Elizabeth Robins was born on August 6, 1862 in Louisville, Kentucky, the eldest daughter of Charles Ephraim Robins (1832-1893) and his cousin and wife, Hannah Maria Crow Robins (1836-1901). Due to financial difficulties, her father moved to Colorado to work for a mining company. When their mother became too ill to care for them, the children moved to Zanesville, Ohio to live with their grandmother, Jane Hussey Robins (1807-1885). Elizabeth traveled with her father in the summer of 1880, attending the theater when possible. Enthralled with the plays she saw, she sought work as an actress and became successful. She married actor George Parks in 1885; after his death in 1887 she toured with Edwin Booth’s theater company and then moved to London where she lived the rest of her life except during visits to family in the United States. Acting was not enough to allow her financial success and she turned to writing novels under the name C. E. Raimond. Two of her earliest novels, Magnetic North (written in 1904) and Come and Find Me (1908) were based on her experiences searching for her brother, Raymond, in Alaska and remaining with him the summer of 1900. She also published serialized excerpts from her 1900 diary. The Alaska-Klondike Diary of Elizabeth Robins, 1900 based on these experiences was published from the diary (Fairbanks: University of Alaska Press, 1999).

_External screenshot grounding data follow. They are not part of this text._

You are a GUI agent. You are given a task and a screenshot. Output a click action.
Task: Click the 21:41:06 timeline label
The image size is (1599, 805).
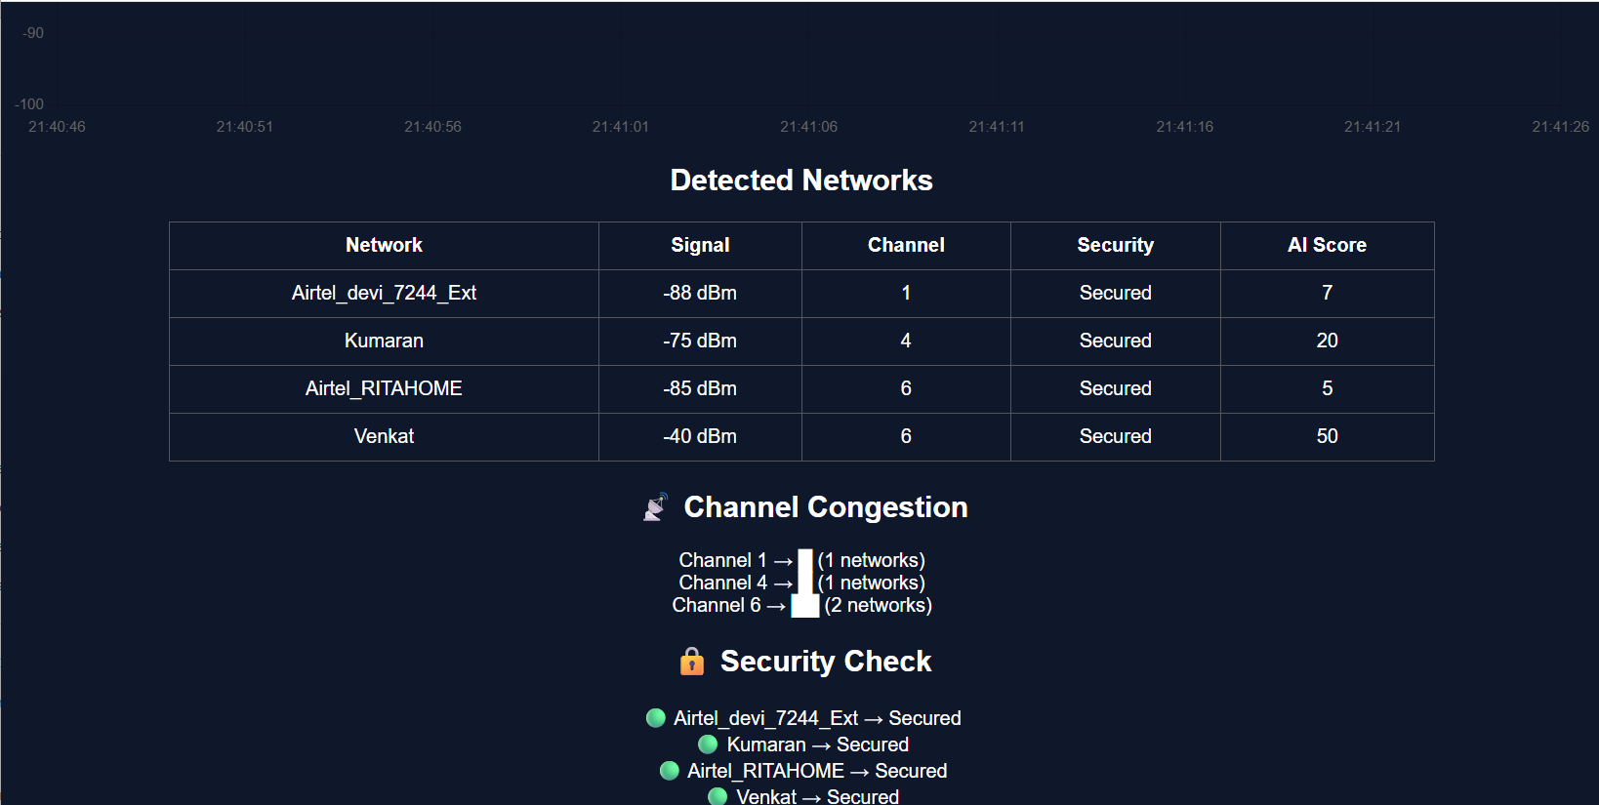[x=808, y=127]
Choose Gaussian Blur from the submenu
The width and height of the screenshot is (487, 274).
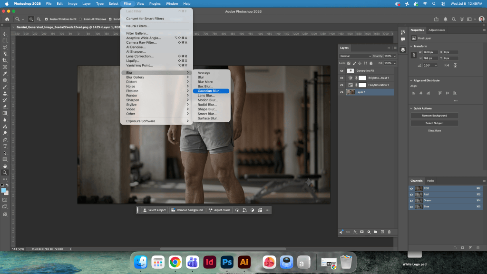pyautogui.click(x=211, y=91)
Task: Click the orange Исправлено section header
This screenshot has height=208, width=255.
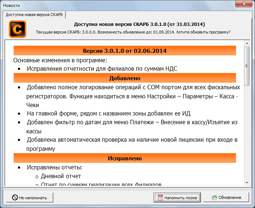Action: point(125,158)
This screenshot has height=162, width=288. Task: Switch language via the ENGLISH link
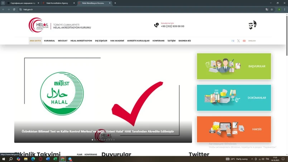(x=252, y=41)
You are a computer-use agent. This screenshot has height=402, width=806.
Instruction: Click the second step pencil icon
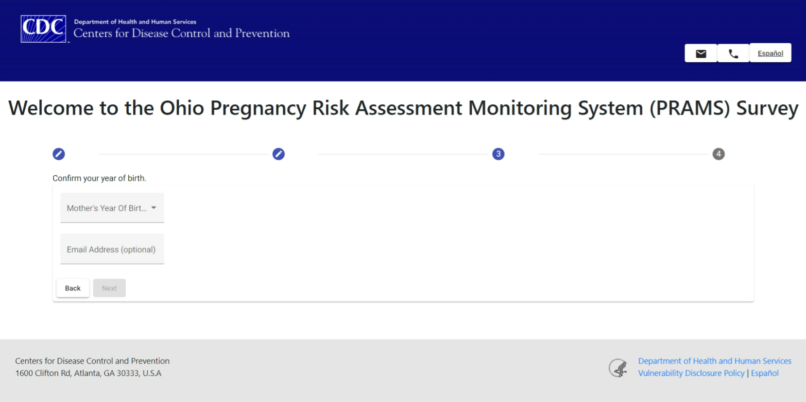[278, 154]
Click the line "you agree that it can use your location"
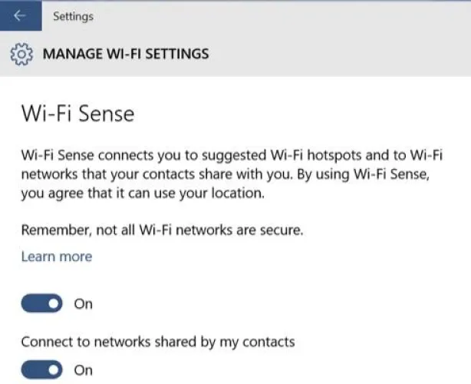 pyautogui.click(x=142, y=194)
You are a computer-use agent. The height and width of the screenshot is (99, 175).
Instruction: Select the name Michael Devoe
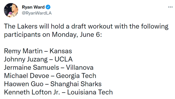point(26,76)
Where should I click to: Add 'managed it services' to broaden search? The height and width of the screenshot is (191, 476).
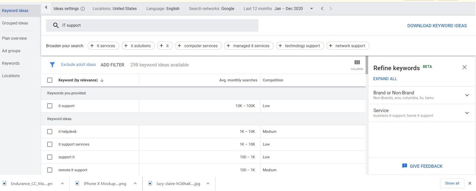248,46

As a member of the National Union of Women’s Suffrage Societies and the Women’s Social and Political Union, Elizabeth Robins became an advocate of women’s rights, writing and speaking on behalf of the suffrage movement. Her 1907 book The Convert was revised as a successful suffrage play, Votes for Women. In her final visit to the U.S. in October 1944 she registered to vote, but she became very ill and was unable to go the polls in November. She kept a diary for most of her life and used her observations in her published writing. Close friends included Dr. Octavia Wilberforce and Virginia and Leonard Woolf. She died in Brighton, England on May 8, 1952.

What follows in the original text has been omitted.